SUPPLIED INFORMATION.
•••••
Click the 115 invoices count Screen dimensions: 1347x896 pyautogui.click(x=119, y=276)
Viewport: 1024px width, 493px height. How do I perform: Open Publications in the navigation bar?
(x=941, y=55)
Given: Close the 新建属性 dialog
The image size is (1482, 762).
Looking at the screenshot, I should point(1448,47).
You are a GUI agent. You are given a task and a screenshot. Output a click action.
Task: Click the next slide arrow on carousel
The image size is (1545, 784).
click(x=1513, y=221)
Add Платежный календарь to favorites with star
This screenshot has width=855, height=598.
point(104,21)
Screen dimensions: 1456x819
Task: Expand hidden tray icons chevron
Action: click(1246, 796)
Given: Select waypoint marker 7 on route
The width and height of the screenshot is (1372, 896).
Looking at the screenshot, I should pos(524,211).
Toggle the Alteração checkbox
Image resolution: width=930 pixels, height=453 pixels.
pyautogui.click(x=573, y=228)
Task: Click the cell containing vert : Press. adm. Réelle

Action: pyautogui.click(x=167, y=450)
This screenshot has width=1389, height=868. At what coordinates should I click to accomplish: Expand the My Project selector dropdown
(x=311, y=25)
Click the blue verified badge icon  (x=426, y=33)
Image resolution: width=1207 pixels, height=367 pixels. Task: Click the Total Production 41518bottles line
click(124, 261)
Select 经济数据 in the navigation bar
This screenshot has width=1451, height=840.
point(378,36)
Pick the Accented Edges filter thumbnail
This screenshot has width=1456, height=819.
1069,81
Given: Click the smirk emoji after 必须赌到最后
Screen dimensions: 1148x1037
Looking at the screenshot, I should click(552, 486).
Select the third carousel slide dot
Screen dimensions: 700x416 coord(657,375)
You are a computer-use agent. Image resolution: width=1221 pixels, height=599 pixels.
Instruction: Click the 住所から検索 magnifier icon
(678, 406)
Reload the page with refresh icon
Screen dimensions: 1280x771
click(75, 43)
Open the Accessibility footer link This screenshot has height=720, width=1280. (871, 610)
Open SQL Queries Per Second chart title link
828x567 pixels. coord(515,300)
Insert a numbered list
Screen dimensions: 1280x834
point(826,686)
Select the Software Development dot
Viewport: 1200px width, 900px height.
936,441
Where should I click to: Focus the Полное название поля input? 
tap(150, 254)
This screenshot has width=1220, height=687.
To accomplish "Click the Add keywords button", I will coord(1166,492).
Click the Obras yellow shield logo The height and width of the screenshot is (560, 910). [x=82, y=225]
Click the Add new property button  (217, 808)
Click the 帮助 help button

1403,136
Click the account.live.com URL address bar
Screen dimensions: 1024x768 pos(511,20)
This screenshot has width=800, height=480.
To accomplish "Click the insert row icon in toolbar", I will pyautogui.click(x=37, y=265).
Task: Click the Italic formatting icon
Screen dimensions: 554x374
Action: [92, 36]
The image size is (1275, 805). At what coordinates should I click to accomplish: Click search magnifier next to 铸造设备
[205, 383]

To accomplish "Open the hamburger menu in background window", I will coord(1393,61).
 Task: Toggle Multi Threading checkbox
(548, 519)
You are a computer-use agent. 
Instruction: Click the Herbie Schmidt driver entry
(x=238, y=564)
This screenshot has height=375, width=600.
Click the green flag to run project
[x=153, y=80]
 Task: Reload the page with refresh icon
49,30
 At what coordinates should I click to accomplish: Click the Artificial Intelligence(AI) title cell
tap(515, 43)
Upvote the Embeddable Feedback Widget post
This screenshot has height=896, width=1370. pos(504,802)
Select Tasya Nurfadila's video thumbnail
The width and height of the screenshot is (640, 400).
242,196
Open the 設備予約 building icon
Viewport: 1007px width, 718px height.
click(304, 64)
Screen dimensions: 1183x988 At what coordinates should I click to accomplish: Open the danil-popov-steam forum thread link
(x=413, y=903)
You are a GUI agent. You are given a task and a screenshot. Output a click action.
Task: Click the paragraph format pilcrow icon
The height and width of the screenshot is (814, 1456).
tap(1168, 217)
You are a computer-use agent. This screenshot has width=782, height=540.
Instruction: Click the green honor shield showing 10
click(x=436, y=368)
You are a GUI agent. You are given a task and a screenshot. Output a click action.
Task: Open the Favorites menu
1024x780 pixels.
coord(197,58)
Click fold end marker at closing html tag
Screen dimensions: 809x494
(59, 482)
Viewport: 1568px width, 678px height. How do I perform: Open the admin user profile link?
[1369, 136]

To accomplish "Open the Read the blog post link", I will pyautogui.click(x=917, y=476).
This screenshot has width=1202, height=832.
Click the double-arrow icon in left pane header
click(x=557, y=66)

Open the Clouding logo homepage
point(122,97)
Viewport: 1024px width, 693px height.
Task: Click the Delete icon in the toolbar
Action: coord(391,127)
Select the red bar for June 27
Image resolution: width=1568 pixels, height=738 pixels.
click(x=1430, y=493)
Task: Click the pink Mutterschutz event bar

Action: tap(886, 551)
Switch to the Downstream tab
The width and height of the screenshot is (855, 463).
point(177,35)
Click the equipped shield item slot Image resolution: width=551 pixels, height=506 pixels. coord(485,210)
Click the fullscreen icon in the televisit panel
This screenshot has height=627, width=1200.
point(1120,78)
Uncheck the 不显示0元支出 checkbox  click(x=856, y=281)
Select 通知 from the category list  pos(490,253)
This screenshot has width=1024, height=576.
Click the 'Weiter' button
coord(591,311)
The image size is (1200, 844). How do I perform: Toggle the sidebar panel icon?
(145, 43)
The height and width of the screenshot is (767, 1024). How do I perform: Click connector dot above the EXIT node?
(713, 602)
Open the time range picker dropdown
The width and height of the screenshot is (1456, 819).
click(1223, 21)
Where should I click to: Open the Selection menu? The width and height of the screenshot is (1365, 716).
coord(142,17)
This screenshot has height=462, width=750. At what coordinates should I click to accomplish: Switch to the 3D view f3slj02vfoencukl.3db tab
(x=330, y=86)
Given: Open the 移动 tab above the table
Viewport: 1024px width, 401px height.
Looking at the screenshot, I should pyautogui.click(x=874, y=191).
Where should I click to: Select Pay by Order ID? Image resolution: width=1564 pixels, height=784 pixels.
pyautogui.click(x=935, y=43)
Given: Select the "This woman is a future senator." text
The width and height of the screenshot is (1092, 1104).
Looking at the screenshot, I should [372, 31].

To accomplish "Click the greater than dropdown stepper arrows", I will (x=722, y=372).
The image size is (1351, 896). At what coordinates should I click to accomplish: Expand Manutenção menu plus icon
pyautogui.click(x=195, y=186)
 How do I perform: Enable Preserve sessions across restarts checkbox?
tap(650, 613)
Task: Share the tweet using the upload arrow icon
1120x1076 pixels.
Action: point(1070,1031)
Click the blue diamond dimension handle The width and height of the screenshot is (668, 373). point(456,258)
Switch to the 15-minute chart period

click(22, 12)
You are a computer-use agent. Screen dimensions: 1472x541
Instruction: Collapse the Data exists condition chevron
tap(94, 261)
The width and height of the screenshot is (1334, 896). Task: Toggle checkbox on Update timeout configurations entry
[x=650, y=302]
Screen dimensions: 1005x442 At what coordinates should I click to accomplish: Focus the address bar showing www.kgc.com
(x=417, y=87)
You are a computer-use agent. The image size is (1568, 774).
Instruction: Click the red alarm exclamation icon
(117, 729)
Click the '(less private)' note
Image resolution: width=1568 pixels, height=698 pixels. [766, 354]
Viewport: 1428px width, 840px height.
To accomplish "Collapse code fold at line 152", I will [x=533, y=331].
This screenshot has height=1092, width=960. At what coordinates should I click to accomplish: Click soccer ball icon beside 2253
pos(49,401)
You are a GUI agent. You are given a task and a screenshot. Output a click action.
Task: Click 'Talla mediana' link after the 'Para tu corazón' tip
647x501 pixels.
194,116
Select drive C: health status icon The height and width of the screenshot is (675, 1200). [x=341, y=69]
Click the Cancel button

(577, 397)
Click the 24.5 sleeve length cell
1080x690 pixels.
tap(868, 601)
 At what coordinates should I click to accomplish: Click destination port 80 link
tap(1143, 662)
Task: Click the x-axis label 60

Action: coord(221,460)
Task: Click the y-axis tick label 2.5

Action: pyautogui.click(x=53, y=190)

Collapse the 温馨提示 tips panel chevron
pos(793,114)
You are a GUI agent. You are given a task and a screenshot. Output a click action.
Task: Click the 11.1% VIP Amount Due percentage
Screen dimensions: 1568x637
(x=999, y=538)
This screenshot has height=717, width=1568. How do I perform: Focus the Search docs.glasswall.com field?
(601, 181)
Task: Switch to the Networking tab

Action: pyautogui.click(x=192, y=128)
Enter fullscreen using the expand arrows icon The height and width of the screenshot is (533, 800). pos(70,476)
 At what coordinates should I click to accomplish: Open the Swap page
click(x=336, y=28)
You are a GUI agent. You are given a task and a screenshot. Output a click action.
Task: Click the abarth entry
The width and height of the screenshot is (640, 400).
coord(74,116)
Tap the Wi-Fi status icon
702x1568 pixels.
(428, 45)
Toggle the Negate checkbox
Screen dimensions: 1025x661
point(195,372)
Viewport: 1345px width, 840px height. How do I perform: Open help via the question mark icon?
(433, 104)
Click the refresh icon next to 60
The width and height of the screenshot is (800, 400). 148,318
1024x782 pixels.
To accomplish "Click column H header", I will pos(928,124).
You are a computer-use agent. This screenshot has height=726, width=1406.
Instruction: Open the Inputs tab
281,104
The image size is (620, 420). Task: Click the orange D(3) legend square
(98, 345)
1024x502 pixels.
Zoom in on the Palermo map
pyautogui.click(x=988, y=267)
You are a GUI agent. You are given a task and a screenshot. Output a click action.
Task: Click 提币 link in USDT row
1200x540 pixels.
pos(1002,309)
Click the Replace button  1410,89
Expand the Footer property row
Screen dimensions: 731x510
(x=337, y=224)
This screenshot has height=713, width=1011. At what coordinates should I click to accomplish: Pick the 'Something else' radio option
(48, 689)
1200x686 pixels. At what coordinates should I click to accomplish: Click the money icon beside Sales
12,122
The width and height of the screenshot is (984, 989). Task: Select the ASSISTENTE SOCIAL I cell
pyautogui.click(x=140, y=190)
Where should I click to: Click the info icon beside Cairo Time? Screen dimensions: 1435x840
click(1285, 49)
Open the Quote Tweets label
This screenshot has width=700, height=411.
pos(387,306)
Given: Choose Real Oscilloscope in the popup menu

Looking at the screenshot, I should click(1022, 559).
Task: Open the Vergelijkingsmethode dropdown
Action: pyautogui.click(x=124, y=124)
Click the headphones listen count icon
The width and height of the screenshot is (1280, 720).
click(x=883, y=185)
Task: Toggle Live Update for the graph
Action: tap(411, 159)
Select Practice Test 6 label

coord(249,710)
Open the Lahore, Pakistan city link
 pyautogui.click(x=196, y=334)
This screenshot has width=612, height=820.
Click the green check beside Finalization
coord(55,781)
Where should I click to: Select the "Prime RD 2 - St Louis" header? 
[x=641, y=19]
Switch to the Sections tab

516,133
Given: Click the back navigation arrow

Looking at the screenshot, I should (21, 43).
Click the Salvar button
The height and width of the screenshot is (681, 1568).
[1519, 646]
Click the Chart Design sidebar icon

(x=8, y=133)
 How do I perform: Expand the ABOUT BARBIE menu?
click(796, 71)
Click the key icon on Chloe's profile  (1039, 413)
•••••
PROBLEM DETAILS. Write out the items word for word, starting at the line that contains "Where should I click to: Select the" and ending at the final line of the items.

FINISHED ANSWER.
Where should I click to: Select the "Prime RD 2 - St Louis" header? 
[x=641, y=19]
Switch to the Sections tab

516,133
Given: Click the back navigation arrow

Looking at the screenshot, I should (21, 43).
Click the Salvar button
The height and width of the screenshot is (681, 1568).
[1519, 646]
Click the Chart Design sidebar icon

(x=8, y=133)
 How do I perform: Expand the ABOUT BARBIE menu?
click(796, 71)
Click the key icon on Chloe's profile  (1039, 413)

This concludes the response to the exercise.